According to the press release, the proposed measure calls for a State Department report on El Salvador’s use of bitcoin as legal money, as well as “a strategy to minimize any vulnerabilities in the US financial system.” The State Department would study El Salvador’s use of bitcoin as legal money, as well as the implications for cybersecurity, economic stability, and democratic government.
El Salvador legalized Bitcoin alongside the US dollar in September of last year. Since then, the country has gained 1,801 BTC.
The US isn’t the only country worried about El Salvador’s Bitcoin law.

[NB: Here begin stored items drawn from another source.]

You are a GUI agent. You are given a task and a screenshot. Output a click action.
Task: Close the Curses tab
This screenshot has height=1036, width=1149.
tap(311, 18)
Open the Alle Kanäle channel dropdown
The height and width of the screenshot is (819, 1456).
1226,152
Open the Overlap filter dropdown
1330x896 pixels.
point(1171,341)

In November of last year, Andrew Bailey, Governor of the Bank of England (BOE), voiced concern about bitcoin being used as legal tender in El Salvador.
Furthermore, the International Monetary Fund (IMF) has repeatedly urged the Philippines to stop using bitcoin as legal tender. According to the IMF, the costs of making Bitcoin legal tender exceed the potential benefits.
On the other hand, El Salvador finds no need to relax its Bitcoin laws. President Bukele anticipates that two more countries will join.
Several US lawmakers have introduced legislation to mitigate the risks of El Salvador’s acceptance of bitcoin as legal tender. “El Salvador’s embrace of bitcoin as legal currency opens the door to money laundering cartels and harms US interests,” a US lawmaker said.